## Task requirements
The response must contain every line below in which "Image" appears.

## Dataset

Segment Open

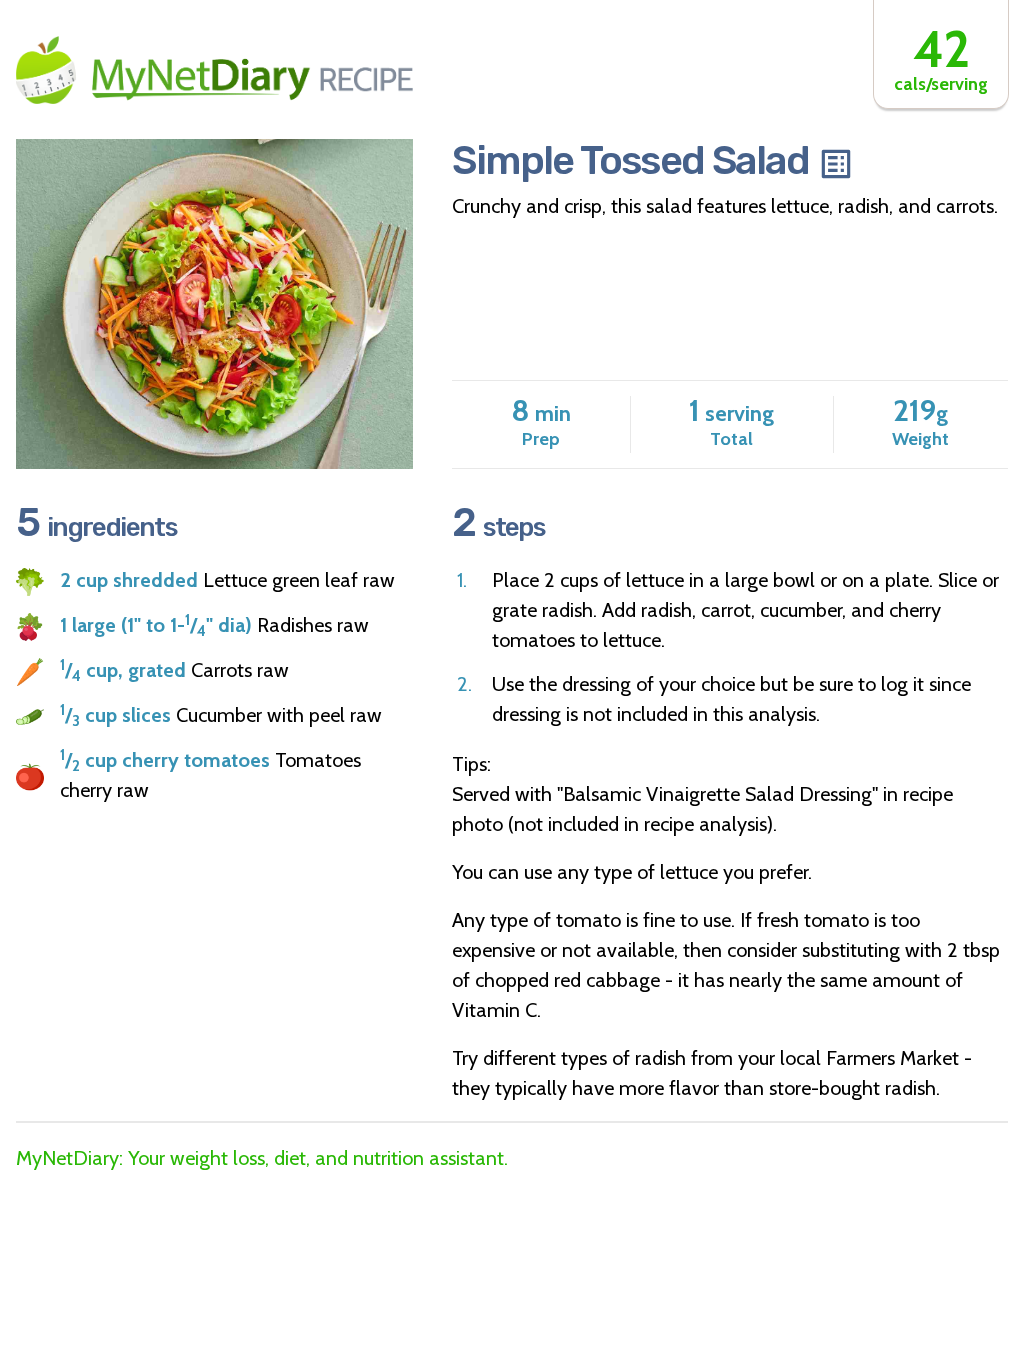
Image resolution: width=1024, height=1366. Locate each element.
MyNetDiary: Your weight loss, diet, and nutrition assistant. (262, 1158)
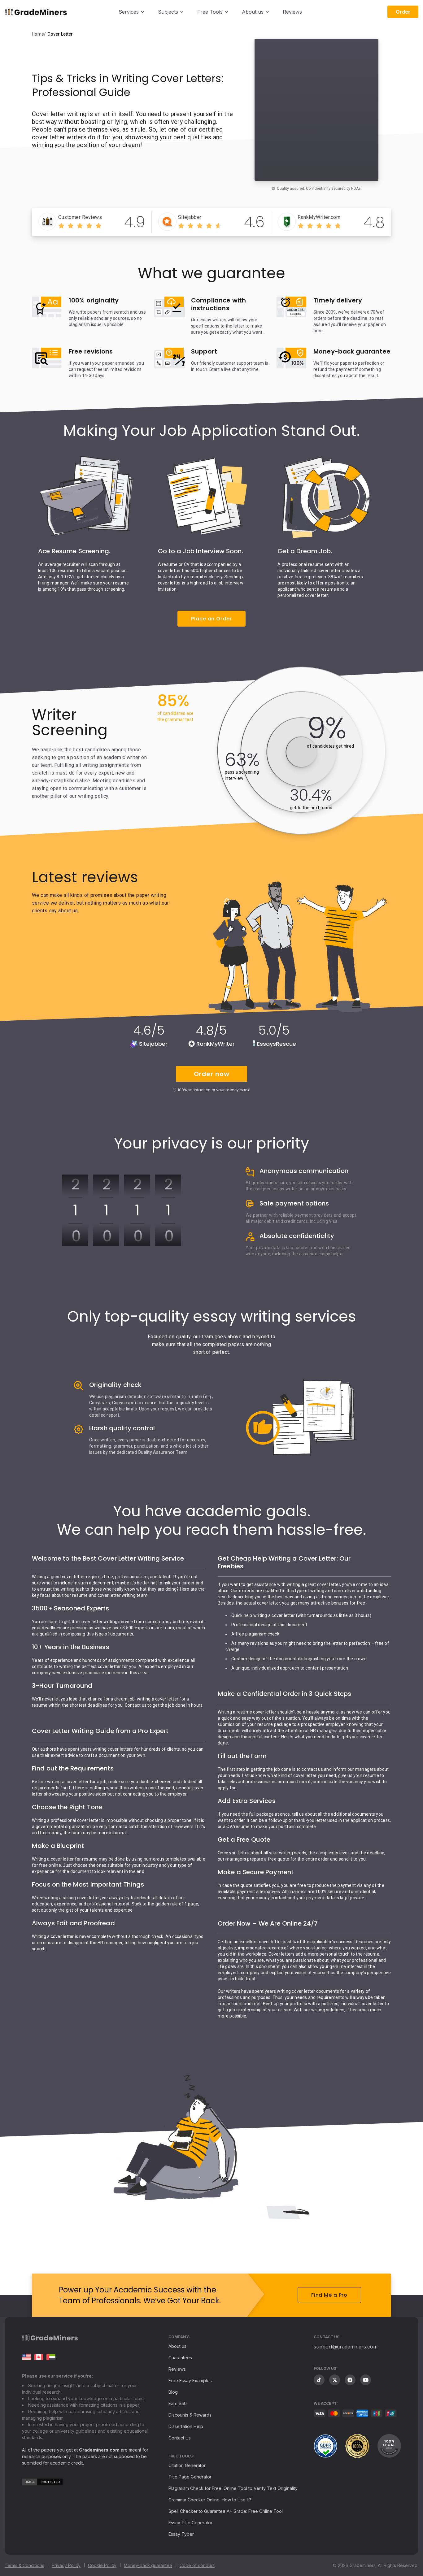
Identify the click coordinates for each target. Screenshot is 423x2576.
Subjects (168, 12)
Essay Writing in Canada (38, 2357)
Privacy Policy (66, 2565)
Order (403, 12)
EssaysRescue (276, 1044)
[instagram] (350, 2379)
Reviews (292, 12)
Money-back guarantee (148, 2565)
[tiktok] (319, 2379)
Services (129, 12)
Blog (173, 2392)
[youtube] (365, 2379)
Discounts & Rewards (190, 2414)
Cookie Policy (102, 2565)
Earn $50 (177, 2403)
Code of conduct (197, 2565)
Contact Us (179, 2437)
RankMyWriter (215, 1044)
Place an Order (211, 618)
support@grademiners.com (345, 2347)
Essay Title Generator (190, 2522)
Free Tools (210, 12)
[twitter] (334, 2379)
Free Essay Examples (190, 2380)
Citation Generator (187, 2465)
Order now (211, 1074)
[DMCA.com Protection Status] (42, 2483)
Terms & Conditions (24, 2565)
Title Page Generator (190, 2476)
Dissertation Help (185, 2426)
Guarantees (180, 2357)
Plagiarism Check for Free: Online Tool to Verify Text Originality (233, 2488)
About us (253, 12)
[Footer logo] (50, 2339)
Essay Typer (181, 2534)
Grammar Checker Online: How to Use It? (209, 2499)
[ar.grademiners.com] (50, 2357)
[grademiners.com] (26, 2357)
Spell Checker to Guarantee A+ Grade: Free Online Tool (225, 2511)
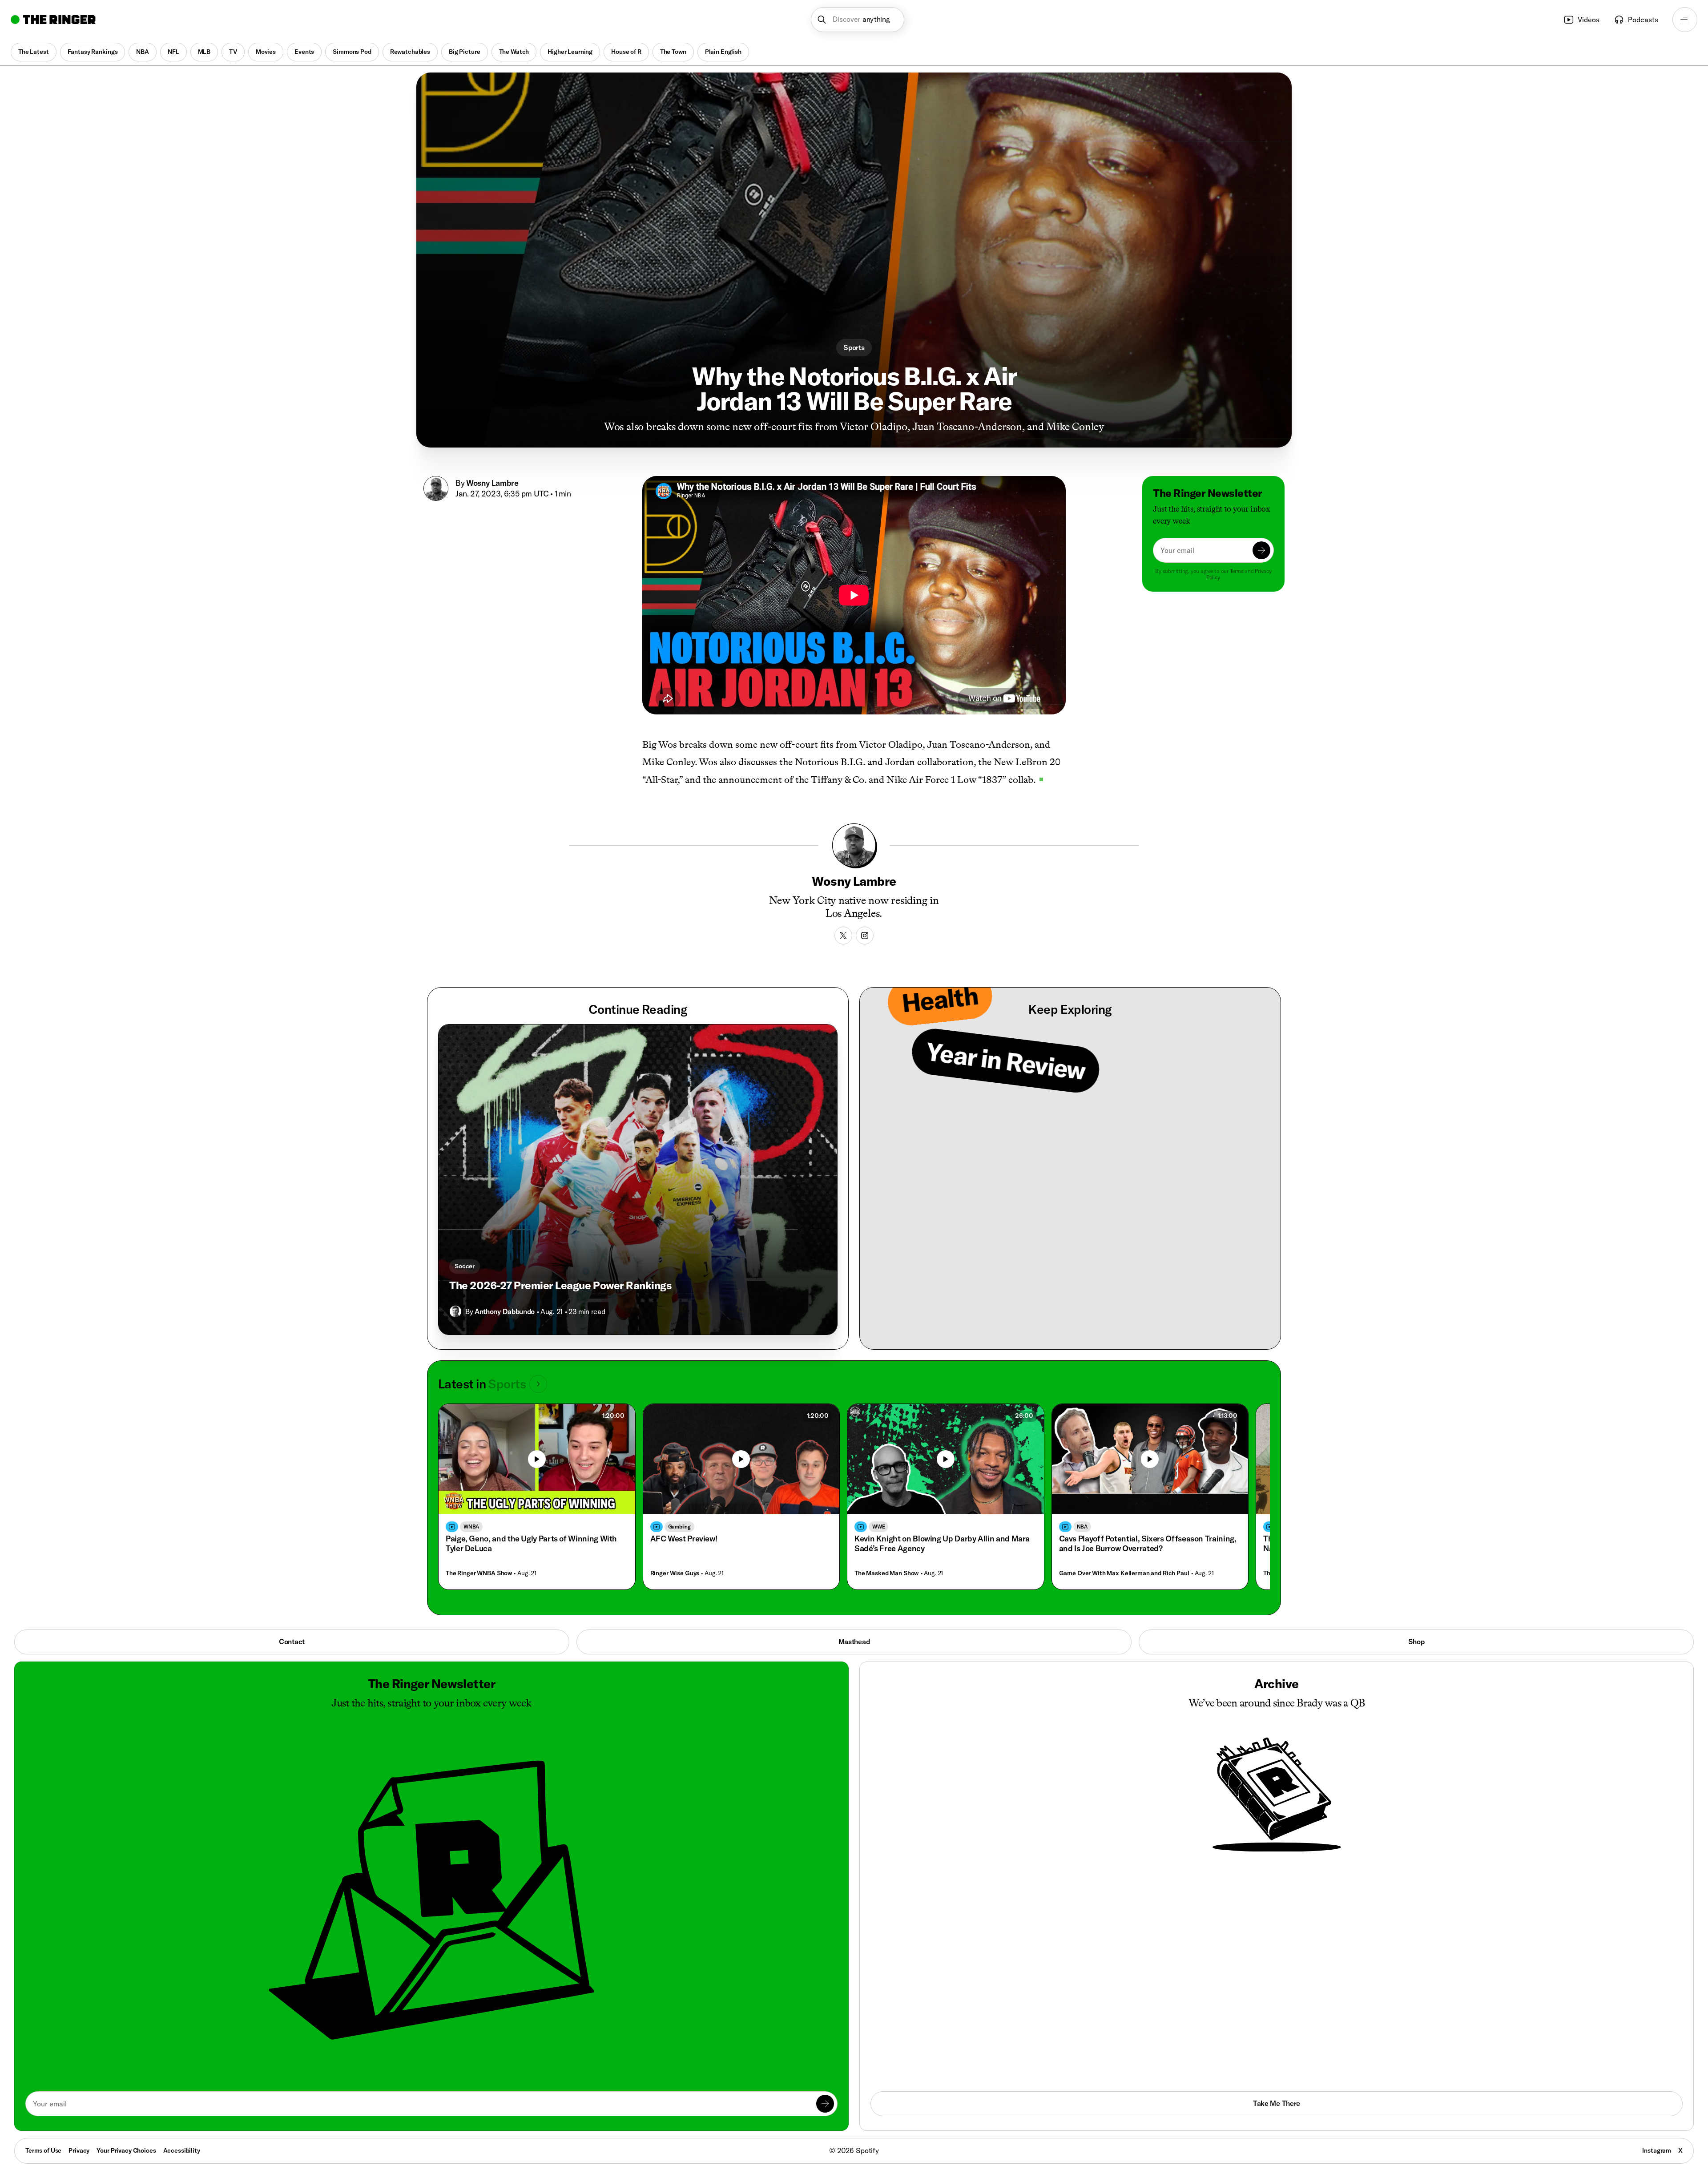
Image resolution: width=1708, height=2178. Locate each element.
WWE (878, 1526)
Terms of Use (43, 2150)
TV (233, 52)
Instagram (1656, 2150)
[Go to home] (53, 19)
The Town (673, 52)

Segment Closed

## Answer space
Image resolution: width=1024, height=1366. Locate each element.
Image resolution: width=1708, height=2178. Locate each element.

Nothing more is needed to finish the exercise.